Another social issue brought up by the book was implied by the emphasis of the intricacies of the Janoth Corporation. The book was filled with details on individual papers in the firm, as well as what they did and sometimes who they were marketed to and how they were doing. The information repeated in the same fashion as advertizing and how memory is associated with repeat messages. It seems almost completely mundane and useless when considering the larger plot, but it does speak openly of Fearring’s opinion of a corporate world’s overindulgent, mind grueling, worker murdering nature. And because it was the protagonist who was telling you all about these divisions in the company, you could conclude that those were his opinions as well. The average person doesnt need their immediate life at risk to motivate them to spend it in a job they hate, but Fearring used the threat as a metaphor causing us to question why we make ourselves suffer for “6 years and no vacations”.

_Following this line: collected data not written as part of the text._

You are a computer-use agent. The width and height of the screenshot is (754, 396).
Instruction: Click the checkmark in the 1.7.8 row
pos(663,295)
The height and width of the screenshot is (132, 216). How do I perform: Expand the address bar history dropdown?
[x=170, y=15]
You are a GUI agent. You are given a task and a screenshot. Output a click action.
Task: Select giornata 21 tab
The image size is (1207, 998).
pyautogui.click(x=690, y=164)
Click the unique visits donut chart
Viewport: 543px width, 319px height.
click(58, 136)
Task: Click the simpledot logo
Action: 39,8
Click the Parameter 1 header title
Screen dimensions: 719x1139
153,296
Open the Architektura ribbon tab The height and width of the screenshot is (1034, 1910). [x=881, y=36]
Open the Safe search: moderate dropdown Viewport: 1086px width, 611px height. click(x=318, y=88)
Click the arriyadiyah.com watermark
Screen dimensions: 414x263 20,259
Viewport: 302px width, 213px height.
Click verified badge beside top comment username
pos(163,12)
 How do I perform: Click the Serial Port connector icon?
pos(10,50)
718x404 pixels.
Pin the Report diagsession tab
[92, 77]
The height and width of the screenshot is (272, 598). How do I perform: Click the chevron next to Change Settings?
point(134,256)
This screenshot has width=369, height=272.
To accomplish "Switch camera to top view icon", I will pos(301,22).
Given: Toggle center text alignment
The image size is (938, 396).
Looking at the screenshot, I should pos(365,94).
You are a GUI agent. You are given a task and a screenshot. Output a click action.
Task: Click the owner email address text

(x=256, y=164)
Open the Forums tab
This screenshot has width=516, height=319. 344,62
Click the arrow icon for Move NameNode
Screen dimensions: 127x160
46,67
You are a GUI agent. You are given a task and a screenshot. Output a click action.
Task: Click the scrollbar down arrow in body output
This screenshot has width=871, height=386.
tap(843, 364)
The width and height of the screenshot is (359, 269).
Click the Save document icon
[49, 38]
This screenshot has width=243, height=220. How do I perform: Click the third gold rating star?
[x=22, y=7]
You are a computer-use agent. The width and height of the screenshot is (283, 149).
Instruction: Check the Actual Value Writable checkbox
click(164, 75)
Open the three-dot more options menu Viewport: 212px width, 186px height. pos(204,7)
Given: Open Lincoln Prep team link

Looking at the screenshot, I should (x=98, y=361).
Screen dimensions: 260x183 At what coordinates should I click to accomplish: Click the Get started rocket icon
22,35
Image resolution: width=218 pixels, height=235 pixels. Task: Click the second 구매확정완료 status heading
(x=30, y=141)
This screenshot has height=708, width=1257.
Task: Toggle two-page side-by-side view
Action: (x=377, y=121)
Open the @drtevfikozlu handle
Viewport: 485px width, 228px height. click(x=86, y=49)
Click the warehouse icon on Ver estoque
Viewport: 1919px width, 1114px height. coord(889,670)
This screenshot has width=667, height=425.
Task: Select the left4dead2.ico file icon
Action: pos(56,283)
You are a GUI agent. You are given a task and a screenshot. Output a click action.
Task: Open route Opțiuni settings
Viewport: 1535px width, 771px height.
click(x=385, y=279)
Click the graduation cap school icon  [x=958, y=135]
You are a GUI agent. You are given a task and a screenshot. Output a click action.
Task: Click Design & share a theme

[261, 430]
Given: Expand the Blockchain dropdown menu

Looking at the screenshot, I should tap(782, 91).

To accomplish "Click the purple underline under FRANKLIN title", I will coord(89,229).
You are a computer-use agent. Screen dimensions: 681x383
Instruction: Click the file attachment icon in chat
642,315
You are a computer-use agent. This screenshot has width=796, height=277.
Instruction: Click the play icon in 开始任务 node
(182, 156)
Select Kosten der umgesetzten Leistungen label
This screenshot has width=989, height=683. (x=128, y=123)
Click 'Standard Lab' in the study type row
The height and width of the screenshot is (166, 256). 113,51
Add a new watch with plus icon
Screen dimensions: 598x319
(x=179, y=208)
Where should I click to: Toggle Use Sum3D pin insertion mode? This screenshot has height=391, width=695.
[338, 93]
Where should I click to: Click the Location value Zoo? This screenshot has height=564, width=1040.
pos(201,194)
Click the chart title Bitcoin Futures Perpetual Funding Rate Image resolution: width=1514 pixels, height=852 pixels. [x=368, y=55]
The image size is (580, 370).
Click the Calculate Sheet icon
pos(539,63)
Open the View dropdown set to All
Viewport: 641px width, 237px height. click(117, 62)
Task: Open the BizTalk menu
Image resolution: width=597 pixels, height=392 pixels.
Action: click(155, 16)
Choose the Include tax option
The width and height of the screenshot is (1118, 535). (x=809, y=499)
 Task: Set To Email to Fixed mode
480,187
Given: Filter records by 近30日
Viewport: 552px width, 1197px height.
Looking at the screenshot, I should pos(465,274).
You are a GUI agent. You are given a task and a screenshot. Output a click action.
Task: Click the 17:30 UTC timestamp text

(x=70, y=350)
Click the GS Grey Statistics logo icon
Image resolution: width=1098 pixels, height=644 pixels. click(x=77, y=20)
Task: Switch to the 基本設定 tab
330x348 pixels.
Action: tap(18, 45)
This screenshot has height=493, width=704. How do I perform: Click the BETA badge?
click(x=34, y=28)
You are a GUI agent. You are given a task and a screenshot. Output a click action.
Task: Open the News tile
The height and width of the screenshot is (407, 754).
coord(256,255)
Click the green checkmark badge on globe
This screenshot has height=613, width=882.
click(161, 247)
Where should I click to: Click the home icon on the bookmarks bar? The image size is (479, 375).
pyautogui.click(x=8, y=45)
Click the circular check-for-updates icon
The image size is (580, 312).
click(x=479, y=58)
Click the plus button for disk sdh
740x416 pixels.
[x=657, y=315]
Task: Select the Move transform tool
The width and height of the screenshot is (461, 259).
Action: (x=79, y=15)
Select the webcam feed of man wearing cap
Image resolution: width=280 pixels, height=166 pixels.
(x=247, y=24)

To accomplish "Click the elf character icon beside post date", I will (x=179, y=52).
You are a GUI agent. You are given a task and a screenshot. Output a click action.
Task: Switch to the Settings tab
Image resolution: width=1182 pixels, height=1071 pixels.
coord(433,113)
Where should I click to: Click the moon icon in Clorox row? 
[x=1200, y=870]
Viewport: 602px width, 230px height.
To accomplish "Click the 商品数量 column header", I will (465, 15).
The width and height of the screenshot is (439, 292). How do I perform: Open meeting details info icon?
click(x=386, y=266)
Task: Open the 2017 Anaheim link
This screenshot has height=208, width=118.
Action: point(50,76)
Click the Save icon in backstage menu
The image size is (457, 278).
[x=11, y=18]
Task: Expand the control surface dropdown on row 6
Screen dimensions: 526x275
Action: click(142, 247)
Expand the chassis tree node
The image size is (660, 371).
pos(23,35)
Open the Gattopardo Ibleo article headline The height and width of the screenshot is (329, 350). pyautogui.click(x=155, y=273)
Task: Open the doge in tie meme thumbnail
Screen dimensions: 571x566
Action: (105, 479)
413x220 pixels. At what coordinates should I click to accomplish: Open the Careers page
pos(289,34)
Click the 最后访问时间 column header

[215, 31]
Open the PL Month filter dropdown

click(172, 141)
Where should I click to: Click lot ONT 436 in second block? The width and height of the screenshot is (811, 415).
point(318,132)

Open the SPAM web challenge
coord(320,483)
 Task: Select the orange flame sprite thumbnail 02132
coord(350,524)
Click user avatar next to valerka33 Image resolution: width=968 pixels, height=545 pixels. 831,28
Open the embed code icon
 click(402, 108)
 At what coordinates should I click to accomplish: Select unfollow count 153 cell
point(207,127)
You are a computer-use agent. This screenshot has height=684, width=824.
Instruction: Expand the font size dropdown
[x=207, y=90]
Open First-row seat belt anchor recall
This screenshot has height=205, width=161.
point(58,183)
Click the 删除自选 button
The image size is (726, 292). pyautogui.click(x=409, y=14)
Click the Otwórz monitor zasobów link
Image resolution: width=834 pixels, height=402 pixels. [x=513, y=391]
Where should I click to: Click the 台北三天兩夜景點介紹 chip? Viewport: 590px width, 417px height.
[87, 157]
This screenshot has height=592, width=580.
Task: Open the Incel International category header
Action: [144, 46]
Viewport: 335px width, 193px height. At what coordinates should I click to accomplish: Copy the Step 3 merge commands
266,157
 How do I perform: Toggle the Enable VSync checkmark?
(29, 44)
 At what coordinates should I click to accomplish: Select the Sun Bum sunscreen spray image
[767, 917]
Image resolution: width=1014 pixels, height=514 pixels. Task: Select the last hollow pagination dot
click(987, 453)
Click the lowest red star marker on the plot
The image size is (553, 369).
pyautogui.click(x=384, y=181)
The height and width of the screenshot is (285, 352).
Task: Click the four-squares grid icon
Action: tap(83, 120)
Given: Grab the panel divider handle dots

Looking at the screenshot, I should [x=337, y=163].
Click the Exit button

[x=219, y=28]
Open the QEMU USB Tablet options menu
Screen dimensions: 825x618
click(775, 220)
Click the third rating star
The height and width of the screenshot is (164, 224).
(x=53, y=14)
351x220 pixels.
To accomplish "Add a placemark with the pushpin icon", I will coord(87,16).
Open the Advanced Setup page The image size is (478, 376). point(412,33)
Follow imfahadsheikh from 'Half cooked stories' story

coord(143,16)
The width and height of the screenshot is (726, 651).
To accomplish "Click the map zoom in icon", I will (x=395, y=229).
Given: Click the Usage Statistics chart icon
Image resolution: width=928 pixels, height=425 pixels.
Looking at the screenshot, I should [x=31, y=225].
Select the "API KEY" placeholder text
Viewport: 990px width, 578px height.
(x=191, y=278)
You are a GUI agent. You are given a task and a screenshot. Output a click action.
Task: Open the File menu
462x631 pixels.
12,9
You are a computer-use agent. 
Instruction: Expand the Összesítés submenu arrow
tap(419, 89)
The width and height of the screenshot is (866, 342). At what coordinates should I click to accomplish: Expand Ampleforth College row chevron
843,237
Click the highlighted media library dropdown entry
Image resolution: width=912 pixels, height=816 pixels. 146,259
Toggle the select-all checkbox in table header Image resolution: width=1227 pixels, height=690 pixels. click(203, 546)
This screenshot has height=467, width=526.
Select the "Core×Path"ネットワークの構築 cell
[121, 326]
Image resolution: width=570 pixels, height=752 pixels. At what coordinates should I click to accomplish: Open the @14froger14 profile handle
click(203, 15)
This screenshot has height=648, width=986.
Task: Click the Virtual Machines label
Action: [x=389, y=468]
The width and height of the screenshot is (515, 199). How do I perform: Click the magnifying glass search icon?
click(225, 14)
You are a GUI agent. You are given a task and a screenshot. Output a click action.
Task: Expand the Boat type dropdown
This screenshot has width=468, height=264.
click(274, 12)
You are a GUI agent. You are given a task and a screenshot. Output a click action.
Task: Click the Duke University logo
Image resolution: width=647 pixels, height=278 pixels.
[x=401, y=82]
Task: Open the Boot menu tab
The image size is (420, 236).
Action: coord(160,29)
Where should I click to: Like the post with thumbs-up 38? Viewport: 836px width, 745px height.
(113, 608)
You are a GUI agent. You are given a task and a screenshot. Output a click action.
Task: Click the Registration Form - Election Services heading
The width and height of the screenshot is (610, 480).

These questions tie in with a few of the greater issues brought up by the story: self preservation, self investigation and escaping from yourself are all approached. Both George and Strouth are subjects of these dilemmas, whether in the form of sexuality, understanding your values and beliefs or just finding out what you’re capable of. Fearring’s book is a continuous wave of thought provoking social issues, some of which carried over to the film quite well for those who are looking.